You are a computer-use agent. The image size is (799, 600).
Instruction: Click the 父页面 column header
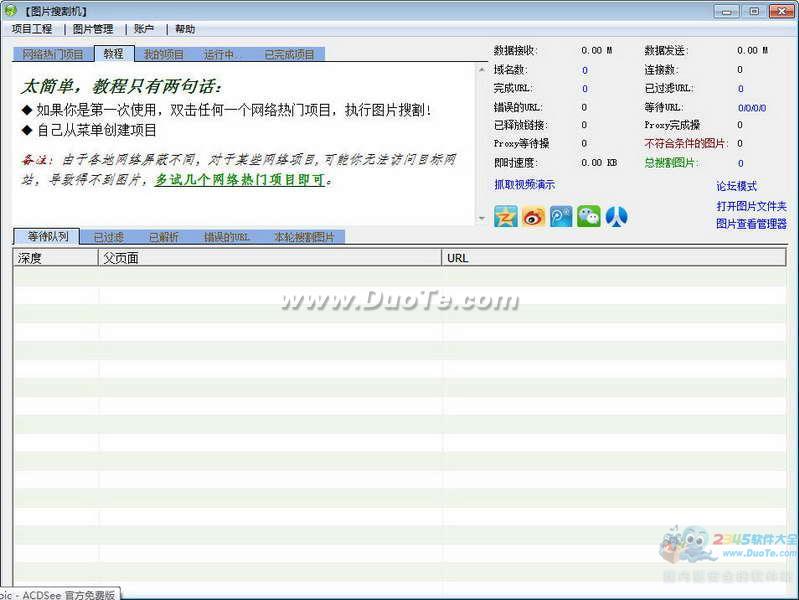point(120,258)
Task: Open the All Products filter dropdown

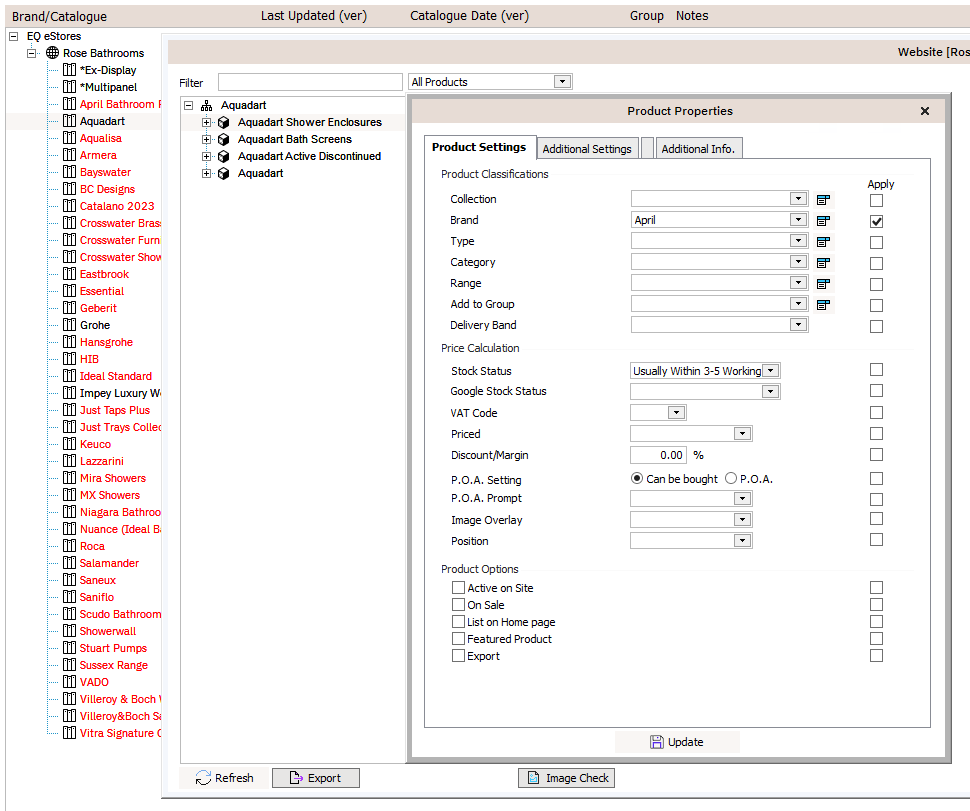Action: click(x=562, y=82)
+++++
What to work on
Transcribe all records verbatim and omit each image.

Answer space
You are a computer-use agent. The image size is (799, 600).
Instruction: Click the 父页面 column header
point(120,258)
Task: Open the All Products filter dropdown

Action: click(x=562, y=82)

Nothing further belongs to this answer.